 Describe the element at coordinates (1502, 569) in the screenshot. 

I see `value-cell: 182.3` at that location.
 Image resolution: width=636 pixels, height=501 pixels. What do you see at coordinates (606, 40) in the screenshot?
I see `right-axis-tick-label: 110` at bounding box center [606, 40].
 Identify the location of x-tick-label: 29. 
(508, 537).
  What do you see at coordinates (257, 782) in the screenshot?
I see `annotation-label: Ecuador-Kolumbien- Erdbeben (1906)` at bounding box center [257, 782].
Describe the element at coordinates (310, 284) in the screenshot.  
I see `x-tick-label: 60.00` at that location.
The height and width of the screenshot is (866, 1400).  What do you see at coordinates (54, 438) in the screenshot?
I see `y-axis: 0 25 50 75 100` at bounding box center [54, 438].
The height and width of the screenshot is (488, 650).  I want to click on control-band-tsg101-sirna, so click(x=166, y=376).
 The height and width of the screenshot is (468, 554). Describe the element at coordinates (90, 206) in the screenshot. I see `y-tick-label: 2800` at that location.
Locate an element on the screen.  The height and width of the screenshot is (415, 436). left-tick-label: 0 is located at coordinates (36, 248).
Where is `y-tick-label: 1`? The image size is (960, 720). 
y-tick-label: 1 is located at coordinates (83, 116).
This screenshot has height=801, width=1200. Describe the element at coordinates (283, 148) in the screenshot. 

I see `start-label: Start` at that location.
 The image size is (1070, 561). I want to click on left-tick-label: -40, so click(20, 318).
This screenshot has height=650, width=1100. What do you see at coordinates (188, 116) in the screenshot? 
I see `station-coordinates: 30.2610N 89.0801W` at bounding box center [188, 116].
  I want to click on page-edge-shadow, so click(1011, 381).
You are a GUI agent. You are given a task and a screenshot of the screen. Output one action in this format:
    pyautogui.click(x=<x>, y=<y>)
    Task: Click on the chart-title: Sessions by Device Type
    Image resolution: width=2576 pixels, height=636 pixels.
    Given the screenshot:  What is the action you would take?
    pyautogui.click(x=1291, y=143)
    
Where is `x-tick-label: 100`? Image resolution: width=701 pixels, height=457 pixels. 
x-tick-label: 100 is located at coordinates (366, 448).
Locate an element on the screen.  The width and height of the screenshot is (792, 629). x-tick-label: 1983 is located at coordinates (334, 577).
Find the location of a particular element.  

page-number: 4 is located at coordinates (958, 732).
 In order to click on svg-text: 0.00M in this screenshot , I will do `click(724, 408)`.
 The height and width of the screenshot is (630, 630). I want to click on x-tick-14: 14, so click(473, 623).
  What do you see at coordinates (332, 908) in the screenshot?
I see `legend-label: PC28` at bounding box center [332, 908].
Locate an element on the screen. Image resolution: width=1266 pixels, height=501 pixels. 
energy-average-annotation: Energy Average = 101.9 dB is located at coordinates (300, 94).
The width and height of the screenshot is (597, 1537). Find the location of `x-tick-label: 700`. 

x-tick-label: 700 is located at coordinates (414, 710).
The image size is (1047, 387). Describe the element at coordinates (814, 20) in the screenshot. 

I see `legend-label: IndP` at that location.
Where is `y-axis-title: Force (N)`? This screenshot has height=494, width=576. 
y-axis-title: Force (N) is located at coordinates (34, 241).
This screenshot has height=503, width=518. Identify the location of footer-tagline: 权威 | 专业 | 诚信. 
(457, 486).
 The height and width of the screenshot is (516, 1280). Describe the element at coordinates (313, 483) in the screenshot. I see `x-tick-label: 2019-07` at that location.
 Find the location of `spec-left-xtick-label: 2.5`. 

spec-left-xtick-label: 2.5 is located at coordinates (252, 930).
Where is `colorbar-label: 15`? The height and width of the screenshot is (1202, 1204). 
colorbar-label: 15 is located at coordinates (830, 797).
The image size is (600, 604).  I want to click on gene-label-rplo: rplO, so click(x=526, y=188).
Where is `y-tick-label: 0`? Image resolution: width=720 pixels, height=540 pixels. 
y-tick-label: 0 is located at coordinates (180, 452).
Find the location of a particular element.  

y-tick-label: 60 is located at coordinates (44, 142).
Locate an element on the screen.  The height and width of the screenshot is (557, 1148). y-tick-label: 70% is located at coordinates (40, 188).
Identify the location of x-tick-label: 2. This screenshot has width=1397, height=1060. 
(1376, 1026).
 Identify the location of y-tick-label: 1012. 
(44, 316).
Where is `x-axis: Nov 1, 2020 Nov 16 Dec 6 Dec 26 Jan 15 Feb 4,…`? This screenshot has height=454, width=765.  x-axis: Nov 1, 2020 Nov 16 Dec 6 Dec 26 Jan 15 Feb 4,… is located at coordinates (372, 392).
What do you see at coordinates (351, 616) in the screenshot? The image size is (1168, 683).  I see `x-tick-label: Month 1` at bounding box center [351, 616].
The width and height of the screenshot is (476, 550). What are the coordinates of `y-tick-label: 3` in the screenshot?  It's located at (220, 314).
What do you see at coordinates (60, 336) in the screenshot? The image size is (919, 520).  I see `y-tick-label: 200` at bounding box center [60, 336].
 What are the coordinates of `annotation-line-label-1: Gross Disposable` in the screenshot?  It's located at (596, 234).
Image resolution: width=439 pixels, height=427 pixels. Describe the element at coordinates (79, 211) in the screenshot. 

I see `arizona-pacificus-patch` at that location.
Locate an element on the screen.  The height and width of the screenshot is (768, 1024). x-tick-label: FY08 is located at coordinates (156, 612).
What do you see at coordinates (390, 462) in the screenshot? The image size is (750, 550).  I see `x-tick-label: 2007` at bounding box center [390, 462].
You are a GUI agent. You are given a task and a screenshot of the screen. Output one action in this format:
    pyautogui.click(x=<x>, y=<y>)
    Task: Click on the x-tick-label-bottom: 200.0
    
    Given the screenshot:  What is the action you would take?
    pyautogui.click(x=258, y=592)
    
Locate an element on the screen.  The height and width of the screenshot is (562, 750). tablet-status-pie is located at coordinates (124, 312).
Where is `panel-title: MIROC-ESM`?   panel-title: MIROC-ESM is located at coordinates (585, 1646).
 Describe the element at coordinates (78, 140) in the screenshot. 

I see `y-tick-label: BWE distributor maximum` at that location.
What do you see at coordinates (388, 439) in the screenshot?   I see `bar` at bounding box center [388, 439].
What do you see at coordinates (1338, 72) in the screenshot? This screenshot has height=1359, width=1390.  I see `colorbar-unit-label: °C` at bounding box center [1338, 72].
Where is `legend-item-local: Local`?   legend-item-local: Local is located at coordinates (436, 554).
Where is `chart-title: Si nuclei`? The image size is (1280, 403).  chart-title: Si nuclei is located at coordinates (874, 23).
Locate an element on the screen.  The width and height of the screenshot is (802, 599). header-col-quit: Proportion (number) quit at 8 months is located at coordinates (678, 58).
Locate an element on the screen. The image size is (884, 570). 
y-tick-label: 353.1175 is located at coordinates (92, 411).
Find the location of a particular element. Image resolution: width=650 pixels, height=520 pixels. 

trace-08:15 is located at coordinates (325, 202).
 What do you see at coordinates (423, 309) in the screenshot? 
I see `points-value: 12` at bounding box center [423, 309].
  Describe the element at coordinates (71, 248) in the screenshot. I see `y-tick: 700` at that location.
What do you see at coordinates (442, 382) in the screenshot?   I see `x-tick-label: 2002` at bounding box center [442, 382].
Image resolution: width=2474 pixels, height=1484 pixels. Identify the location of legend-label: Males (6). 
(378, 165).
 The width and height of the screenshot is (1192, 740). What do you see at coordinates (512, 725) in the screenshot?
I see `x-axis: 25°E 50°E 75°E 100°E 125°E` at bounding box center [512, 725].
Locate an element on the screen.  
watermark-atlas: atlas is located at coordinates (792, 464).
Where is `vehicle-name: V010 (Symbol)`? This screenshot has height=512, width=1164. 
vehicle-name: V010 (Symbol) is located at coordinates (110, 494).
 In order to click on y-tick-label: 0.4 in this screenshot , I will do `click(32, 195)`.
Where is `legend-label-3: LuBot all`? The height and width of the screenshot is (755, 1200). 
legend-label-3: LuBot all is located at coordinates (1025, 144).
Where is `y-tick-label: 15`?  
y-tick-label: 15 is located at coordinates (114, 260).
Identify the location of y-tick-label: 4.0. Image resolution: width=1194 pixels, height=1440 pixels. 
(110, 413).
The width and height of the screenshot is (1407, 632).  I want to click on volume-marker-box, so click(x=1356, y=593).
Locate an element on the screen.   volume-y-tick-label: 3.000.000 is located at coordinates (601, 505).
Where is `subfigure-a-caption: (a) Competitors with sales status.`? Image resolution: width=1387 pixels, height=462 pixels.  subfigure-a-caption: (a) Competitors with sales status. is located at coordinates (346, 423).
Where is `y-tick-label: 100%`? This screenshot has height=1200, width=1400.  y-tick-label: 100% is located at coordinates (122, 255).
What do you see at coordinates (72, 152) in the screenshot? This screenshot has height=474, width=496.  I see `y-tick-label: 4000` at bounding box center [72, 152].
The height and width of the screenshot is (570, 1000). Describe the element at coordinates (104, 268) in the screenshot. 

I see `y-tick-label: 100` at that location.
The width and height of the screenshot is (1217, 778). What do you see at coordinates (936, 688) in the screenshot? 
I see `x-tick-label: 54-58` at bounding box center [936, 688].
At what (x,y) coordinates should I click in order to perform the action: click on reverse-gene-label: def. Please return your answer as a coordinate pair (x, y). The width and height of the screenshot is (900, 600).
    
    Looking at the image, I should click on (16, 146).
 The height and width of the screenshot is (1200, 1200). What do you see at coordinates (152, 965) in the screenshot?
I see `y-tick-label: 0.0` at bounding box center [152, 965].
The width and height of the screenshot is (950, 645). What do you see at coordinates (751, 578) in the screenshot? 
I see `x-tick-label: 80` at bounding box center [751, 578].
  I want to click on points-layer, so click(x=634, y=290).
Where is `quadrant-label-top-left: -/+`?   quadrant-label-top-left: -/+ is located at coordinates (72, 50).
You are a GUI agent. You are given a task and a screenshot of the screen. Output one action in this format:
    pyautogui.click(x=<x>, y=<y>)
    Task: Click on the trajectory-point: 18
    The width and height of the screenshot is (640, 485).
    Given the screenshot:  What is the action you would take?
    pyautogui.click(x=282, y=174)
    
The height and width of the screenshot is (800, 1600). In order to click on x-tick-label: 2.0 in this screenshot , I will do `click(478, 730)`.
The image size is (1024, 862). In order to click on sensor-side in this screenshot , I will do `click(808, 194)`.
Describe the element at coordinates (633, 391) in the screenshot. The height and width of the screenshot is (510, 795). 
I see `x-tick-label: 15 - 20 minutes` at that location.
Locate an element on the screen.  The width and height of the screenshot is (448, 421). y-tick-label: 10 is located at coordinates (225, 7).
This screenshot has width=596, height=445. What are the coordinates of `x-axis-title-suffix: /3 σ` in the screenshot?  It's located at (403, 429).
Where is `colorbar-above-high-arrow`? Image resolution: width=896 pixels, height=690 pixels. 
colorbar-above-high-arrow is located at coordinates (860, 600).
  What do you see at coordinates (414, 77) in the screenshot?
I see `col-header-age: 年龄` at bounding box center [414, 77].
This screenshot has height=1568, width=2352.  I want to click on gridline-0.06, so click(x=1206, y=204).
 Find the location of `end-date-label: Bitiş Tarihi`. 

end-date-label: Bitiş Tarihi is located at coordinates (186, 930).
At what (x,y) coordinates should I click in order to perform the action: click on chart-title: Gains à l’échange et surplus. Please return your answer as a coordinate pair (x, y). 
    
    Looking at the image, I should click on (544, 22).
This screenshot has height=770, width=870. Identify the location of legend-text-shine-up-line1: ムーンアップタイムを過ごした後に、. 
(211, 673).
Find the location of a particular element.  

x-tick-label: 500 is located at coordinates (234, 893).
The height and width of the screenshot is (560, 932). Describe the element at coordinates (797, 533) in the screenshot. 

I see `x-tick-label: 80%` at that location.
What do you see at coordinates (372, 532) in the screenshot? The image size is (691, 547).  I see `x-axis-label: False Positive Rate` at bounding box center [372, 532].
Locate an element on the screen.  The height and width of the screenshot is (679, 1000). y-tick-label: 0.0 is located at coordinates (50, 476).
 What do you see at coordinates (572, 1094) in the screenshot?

═══

WHAT IS NEEDED:
Render the items as a Markdown table with the columns Index and Entry, numbering each row and omitting blank lines. Begin at the first line of the items and stop after the line that contains "pyautogui.click(x=1291, y=143)".

YOUR SOLUTION:
| Index | Entry |
|---|---|
| 1 |  Describe the element at coordinates (1502, 569) in the screenshot.  |
| 2 | I see `value-cell: 182.3` at that location. |
| 3 |  Image resolution: width=636 pixels, height=501 pixels. What do you see at coordinates (606, 40) in the screenshot? |
| 4 | I see `right-axis-tick-label: 110` at bounding box center [606, 40]. |
| 5 |  Identify the location of x-tick-label: 29.  |
| 6 | (508, 537). |
| 7 |   What do you see at coordinates (257, 782) in the screenshot? |
| 8 | I see `annotation-label: Ecuador-Kolumbien- Erdbeben (1906)` at bounding box center [257, 782]. |
| 9 | Describe the element at coordinates (310, 284) in the screenshot.   |
| 10 | I see `x-tick-label: 60.00` at that location. |
| 11 | The height and width of the screenshot is (866, 1400).  What do you see at coordinates (54, 438) in the screenshot? |
| 12 | I see `y-axis: 0 25 50 75 100` at bounding box center [54, 438]. |
| 13 | The height and width of the screenshot is (488, 650).  I want to click on control-band-tsg101-sirna, so click(x=166, y=376). |
| 14 |  The height and width of the screenshot is (468, 554). Describe the element at coordinates (90, 206) in the screenshot. I see `y-tick-label: 2800` at that location. |
| 15 | Locate an element on the screen.  The height and width of the screenshot is (415, 436). left-tick-label: 0 is located at coordinates (36, 248). |
| 16 | Where is `y-tick-label: 1`? The image size is (960, 720).  |
| 17 | y-tick-label: 1 is located at coordinates (83, 116). |
| 18 | This screenshot has height=801, width=1200. Describe the element at coordinates (283, 148) in the screenshot.  |
| 19 | I see `start-label: Start` at that location. |
| 20 |  The image size is (1070, 561). I want to click on left-tick-label: -40, so click(20, 318). |
| 21 | This screenshot has height=650, width=1100. What do you see at coordinates (188, 116) in the screenshot?  |
| 22 | I see `station-coordinates: 30.2610N 89.0801W` at bounding box center [188, 116]. |
| 23 |   I want to click on page-edge-shadow, so click(1011, 381). |
| 24 | You are a GUI agent. You are given a task and a screenshot of the screen. Output one action in this format: |
| 25 |     pyautogui.click(x=<x>, y=<y>) |
| 26 |     Task: Click on the chart-title: Sessions by Device Type |
| 27 |     Image resolution: width=2576 pixels, height=636 pixels. |
| 28 |     Given the screenshot:  What is the action you would take? |
| 29 |     pyautogui.click(x=1291, y=143) |